Cultural Autonomy of National Minorities in Estonia: The Erosion of a Promise

Pages 457-475 | Published online: 29 Jul 2014
 

Abstract

After a debate lasting several years, Estonia enacted a law of non-territorial cultural autonomy for national minorities in 1993, echoing experiences from the country’s previous period of independence. In international discussion, the law was initially cited as a promising way of dealing with minority issues in Central and Eastern Europe. With time, however, its applicability in contemporary Estonia has been questioned; in practice, the law has failed to be implemented. This paper inspects possible reasons for its disuse, and argues that the law could still play a role in Estonia’s minority policies, especially with regard to education. The paper is based on an analysis of legislation, parliamentary records and media.

Notes

1. Also known as National Minorities’ Cultural Autonomy Act.

2. It should be mentioned however, that the Estonians most likely to reach the topmost positions of the Communist Party hierarchy were the repatriated descendants of 19th-century settlers from Estonia to Russia proper. They could be expected to be more loyal to the regime, as they had no personal or family memories from the bourgeois independent republic. They were usually in practice more fluent in Russian than in Estonian.

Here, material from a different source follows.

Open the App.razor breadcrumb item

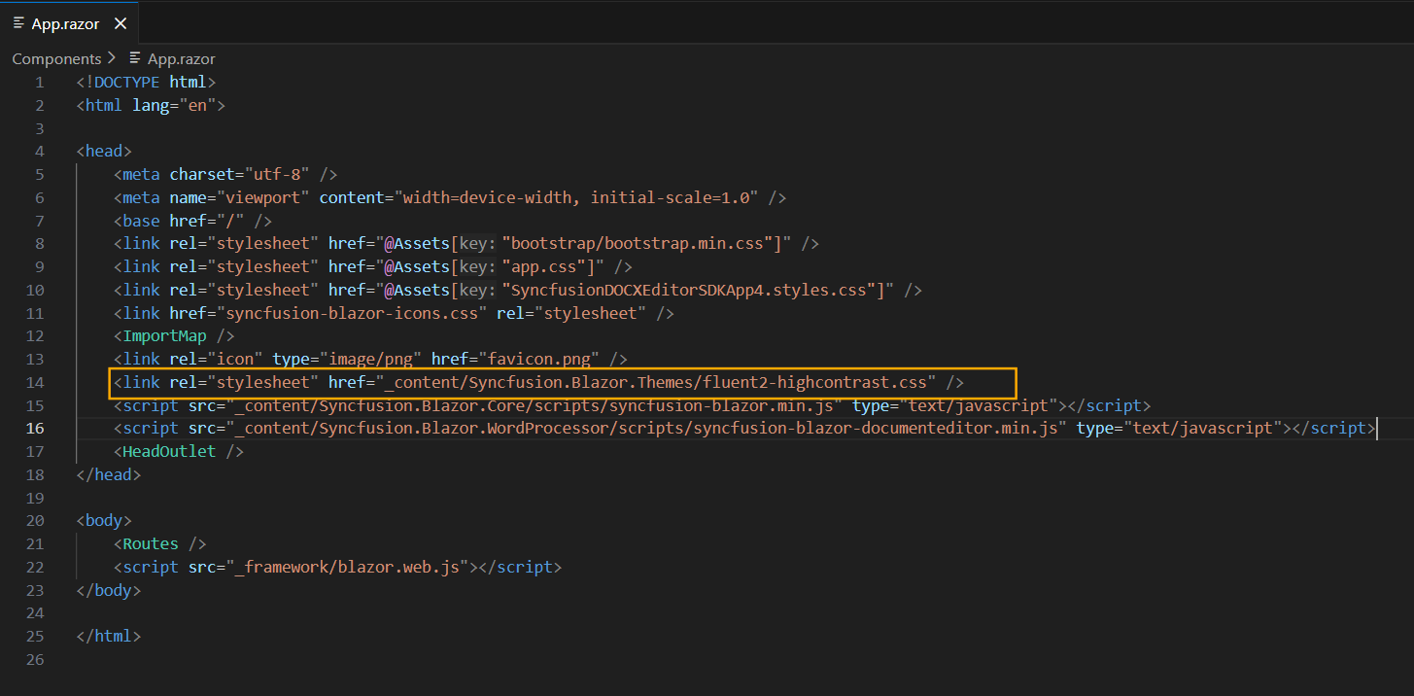(181, 58)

3. That is, the Estonian and Latvian Popular Fronts and the Lithuanian Sąjūdis movement.

4. The Ingrian Finns are descendants of 17th-century settlers from Finland to the area, which later became the St. Petersburg region. After the border settlements with Russia in 1920 and later, and after the Second World War, many of the Ingrian Finns came to live in Estonia.

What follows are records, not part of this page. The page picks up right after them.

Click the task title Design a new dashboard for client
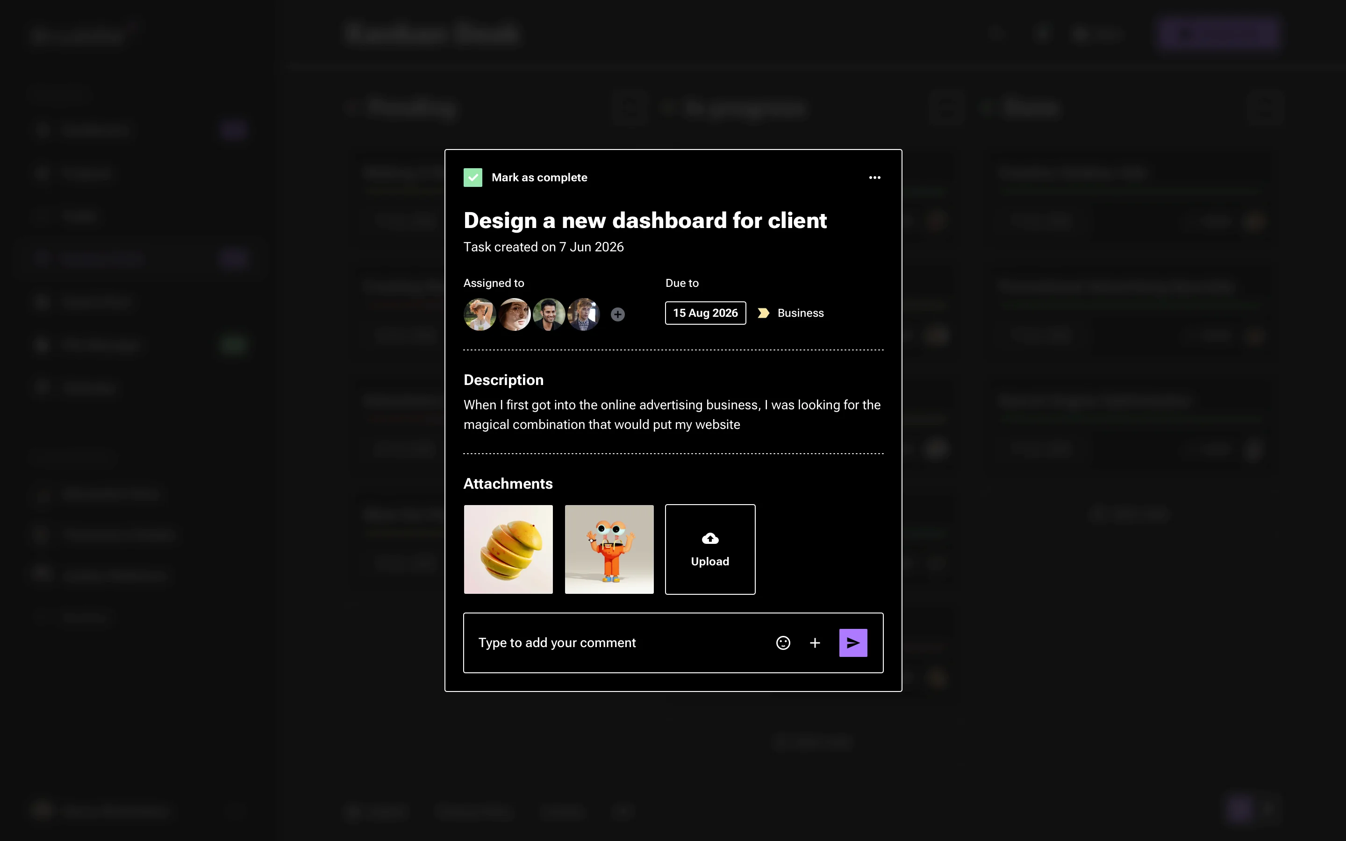Image resolution: width=1346 pixels, height=841 pixels. 645,220
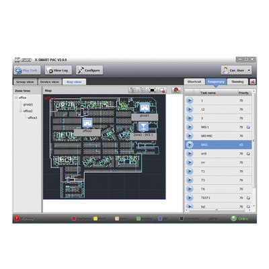
Task: Open the Shortcut tab
Action: tap(194, 81)
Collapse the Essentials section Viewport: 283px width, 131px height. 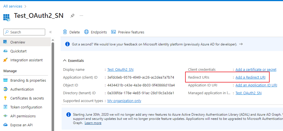click(x=65, y=60)
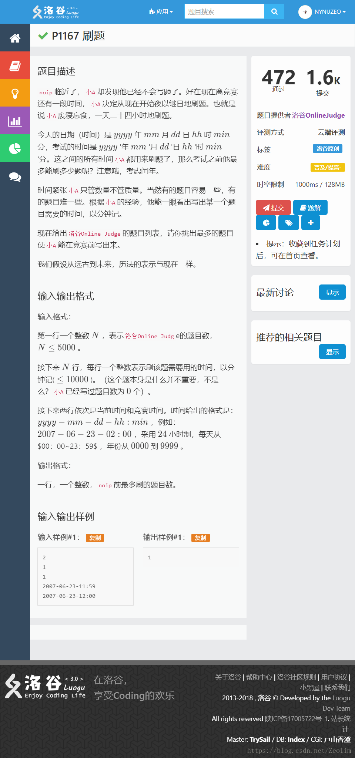Show the 推荐的相关题目 section
Image resolution: width=355 pixels, height=758 pixels.
[332, 352]
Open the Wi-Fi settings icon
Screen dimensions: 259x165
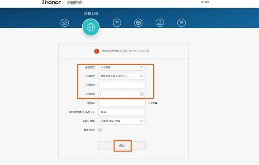click(117, 23)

5. What Smith, in fact, stresses (e.g., Citation2005) is that cultural autonomy can serve as a complement, not a substitute for territorially based approaches when it comes to large minority groups living compactly on a certain territory. Thus, he prefers territorial to non-territorial cultural autonomy, thereby not meaning that it would be better to have no cultural autonomy at all. The Ministry of Culture’s quotations and summary of Vetik’s statement do not reflect considerations of this kind.

6. This may also lead to disputes between organizations over the use of resources. In 2013, the yearly financial support of 50,000 euro, which the Estonian Union of Ingrian Finns had previously received from the Ministry of Culture, was allocated instead to a new organization recently founded by the Union’s previous chairman (Must Citation2013).

7. On 26–28 April 2007, street rioting and looting mainly by Russian-speaking youths in Tallinn was triggered by the government’s decision to remove a Soviet-time war monument from the city center. Some 1300 people were detained by the police during the two nights. The events have received considerable scholarly attention too, see, e.g., several articles in 2008’s last issue of the Journal of Baltic Studies (39, 4); Berg and Ehin Citation2009; Petersoo and Tamm Citation2008.